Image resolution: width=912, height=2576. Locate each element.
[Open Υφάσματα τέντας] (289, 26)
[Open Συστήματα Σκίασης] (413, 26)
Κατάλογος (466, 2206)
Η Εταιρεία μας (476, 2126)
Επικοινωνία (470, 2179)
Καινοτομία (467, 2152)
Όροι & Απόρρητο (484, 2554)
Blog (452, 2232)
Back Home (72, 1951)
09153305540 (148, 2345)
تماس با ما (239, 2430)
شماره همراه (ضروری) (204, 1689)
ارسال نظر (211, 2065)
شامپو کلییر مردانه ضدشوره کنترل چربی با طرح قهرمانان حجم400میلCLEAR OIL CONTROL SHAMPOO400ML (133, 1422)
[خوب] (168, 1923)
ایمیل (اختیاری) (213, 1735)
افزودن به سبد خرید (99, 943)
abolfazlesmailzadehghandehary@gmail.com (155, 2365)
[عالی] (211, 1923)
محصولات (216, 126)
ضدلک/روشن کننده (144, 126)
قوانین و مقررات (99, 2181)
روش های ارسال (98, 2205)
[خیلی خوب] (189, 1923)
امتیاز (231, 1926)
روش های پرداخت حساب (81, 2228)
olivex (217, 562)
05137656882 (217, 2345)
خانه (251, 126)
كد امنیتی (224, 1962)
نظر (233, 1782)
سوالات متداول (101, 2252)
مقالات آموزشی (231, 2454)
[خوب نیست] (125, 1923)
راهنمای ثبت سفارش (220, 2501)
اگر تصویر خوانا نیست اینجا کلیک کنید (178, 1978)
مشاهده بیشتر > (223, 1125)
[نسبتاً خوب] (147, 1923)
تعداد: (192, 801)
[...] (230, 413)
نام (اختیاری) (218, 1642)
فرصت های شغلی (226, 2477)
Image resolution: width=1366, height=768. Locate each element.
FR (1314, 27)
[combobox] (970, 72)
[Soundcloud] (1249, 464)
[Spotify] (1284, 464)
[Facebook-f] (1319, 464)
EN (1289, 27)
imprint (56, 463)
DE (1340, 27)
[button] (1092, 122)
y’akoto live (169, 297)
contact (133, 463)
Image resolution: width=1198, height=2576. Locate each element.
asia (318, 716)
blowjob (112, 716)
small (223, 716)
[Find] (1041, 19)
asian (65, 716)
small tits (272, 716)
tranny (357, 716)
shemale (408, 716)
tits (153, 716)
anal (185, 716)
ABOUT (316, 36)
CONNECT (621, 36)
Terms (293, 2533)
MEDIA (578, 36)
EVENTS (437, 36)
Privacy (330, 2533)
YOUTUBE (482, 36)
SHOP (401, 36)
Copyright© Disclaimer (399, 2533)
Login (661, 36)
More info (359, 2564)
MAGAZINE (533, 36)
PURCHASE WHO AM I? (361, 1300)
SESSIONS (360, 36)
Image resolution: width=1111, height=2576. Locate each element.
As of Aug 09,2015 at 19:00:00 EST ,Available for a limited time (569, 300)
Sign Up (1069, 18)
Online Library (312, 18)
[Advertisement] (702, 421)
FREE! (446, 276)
════════
TASK PROMPT:
Search the entries for the word "Locate", then gather every line that has it.

EXERCISE OUTPUT:
Image resolution: width=912, height=2576. Locate each element.
Image resolution: width=1366, height=768. Locate each element.
Image resolution: width=1198, height=2576. Locate each element.
Image resolution: width=1111, height=2576. Locate each element.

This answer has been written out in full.